Por meio de nota, a Secretaria Estadual de Saúde (SES) afirmou que ocorreram duas reuniões com a gestão de Guaíba, na qual ficou combinado que o município enviará um plano operativo com o perfil do estabelecimento e procedimentos que serão oferecidos ao SUS. A SES aguarda o retorno da documentação.

 GUAÍBA - RS / BR 02.08.2018 O Hospital de Guaíba está pronto desde 2015 mas nunca foi entregue à população. No ano passado, a promessa era que no primeiro semestre deste ano seria entregue pelo menos a maternidade e no segundo, o restante do hospital. Atualmente, não há previsão de entrega para nem um nem outro.FOTÓGRAFO: TADEU VILANI AGÊNCIARBS Editoria DG
Leitos apenas na promessaFoto: Tadeu Vilani / Agencia RBS

Maternidade faz falta
Guaíba não tem uma maternidade que atenda pelo sistema público desde 2009, quando a Justiça fechou a única que havia na cidade, no Nossa Senhora do Livramento.

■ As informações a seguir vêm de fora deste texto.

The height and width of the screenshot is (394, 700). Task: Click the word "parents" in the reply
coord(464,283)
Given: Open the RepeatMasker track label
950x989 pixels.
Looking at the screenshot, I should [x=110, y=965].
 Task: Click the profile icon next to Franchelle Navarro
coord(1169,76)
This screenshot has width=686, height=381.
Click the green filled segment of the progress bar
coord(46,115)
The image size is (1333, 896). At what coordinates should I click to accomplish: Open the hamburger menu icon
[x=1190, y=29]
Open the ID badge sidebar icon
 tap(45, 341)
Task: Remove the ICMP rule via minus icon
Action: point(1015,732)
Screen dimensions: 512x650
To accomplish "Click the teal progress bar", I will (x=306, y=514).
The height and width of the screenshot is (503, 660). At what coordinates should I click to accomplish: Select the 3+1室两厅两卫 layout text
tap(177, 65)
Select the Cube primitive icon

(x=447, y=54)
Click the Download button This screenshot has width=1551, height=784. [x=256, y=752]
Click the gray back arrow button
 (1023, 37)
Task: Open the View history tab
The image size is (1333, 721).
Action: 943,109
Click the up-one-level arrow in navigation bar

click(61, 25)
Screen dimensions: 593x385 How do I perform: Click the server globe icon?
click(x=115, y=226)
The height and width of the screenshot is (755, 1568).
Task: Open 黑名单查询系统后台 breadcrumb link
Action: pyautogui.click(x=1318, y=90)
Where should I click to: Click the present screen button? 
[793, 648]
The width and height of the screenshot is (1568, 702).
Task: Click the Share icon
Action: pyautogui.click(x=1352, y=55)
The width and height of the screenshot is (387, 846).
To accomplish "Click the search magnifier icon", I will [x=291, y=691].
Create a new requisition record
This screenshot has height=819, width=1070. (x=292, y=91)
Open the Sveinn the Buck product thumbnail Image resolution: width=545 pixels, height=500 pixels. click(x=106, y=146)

Cruzar a ponte para dar à luz em Porto Alegre é a realidade das mulheres que são atendidas pelo SUS. A maternidade do Hospital de Guaíba seria um alívio.

A demora para a marcação das consultas do pré-natal pelo SUS fez Tamyris Silveira de Souza, 23 anos, optar por fazer o acompanhamento pelo sistema privado. Porém, vai ganhar a filha pelo sistema público, ou seja, precisará ir até Porto Alegre. A previsão é de que Helena nasça em outubro.

– Corro o risco de ter minha filha na metade do caminho. Ou, de ter as contrações, chegar lá, a bebê não nascer e me mandarem de volta para casa, e eu ficar em um vai e vem – aponta Tamyris.

Uma adolescente de 15 anos precisou percorrer os mais de 30km até Porto Alegre em meio à greve dos caminhoneiros, em maio. 

– Faltou gasolina e tivemos que ficar duas horas na fila do posto de gasolina para abastecer. Cheguei no hospital já ganhando meu filho – recorda.